Since the Economic Emergency Law No. 23,697 was enacted in 1989, liberalizing and simplifying the legal frame in force until then, no prior approval is required to make foreign investments in Argentina. In addition, the ability of foreign investors to participate in privatizations may be limited by the specific regulations issued by the government in each case. Unless specific prior approval is required, foreign investors may elect not to register their investments under FIL, in which case they will be subject to the same exchange controls as local residents. Presently, there are no restrictions on exchange transactions.

In the past, during periods when exchange controls have been in force, only registered investors have had the right to purchase foreign currency (or Argentine External bonds denominated BONEX) at the official rate of exchange to remit dividends and repatriate capital. Even during periods of exchange controls, however, all foreign investors have been able to repatriate investments from Argentina by purchasing BONEX in the secondary market with local currency and selling them outside Argentina for U.S. dollars since there are no restrictions on the movement of BONEX out of Argentina. BONEX are U.S. dollar denominated government bonds which yield interest semiannually at LIBOR and have an active secondary market, both in pesos and in U.S. dollars in Argentina and in U.S. dollars in Montevideo and New York. There are no limits for profit remittances, whether foreign investors are registered or not, nor is there obligation of association with residents.

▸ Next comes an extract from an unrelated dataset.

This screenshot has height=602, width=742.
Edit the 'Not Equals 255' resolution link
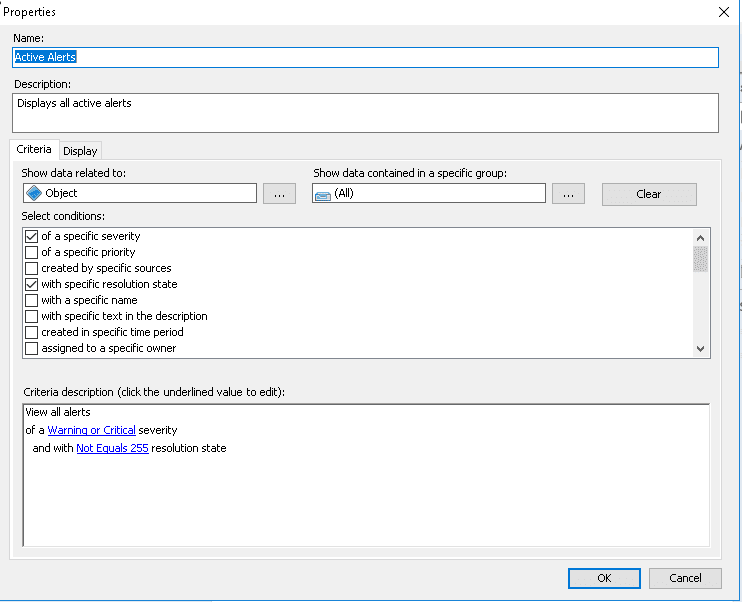(112, 448)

Since 1989, the foreign exchange market was liberalized after more than four decades of strict control. At present, foreign currencies may be freely purchased, sold or transferred from or towards the country, as the law allows foreign currency deposits at domestic banks with the guarantee of no confiscation or forcible conversion into local currency of such deposits by the government. In order to control inflation and to stabilize the economy, the current government has encouraged a monetary reform without precedents. In March 1991, the convertibility of the austral, Law No. 23,928, was enacted and on November 1, 1991, the National Executive Power issued Decree No. 2284/91 (the “Deregulation Decree”), which significantly reduced certain regulations relating to a number of economic activities which had previously limited the contractual freedom of economic agents or which had resulted in procedural difficulties generating high transaction costs.

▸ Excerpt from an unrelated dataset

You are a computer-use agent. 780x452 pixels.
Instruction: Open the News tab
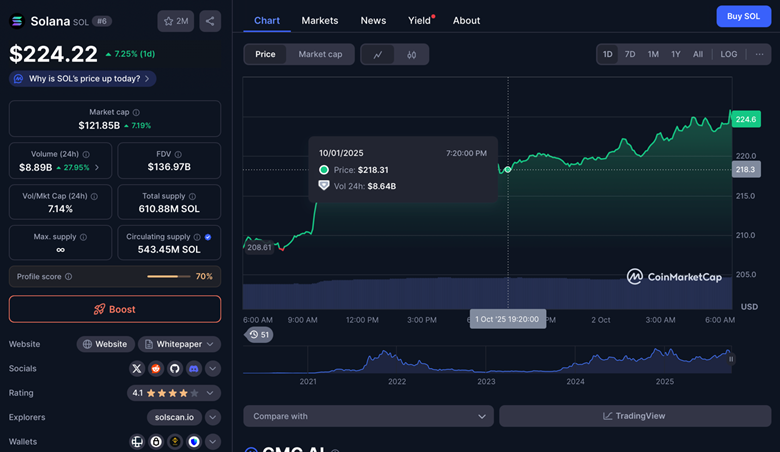tap(373, 20)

The most significant changes introduced by the Deregulation Decree were:

  • the abrogation of import restrictions and quotas;
  • the abrogation of several taxes and duties imposed on the internal and external commercialization of certain products, including the abrogation of the 3% statistical tax on exports;
  • the abrogation of stamp duty with respect to acts and transactions relating to the issue of securities by companies authorized by the Comisión Nacional de Valores (National Securities Commission) to publicly offer such securities;
  • the abrogation of the tax on the transfer of securities and the tax on the sale of foreign exchange; and
  • the exemption from the payment of income tax on capital gains earned by foreign beneficiaries arising out from securities transactions.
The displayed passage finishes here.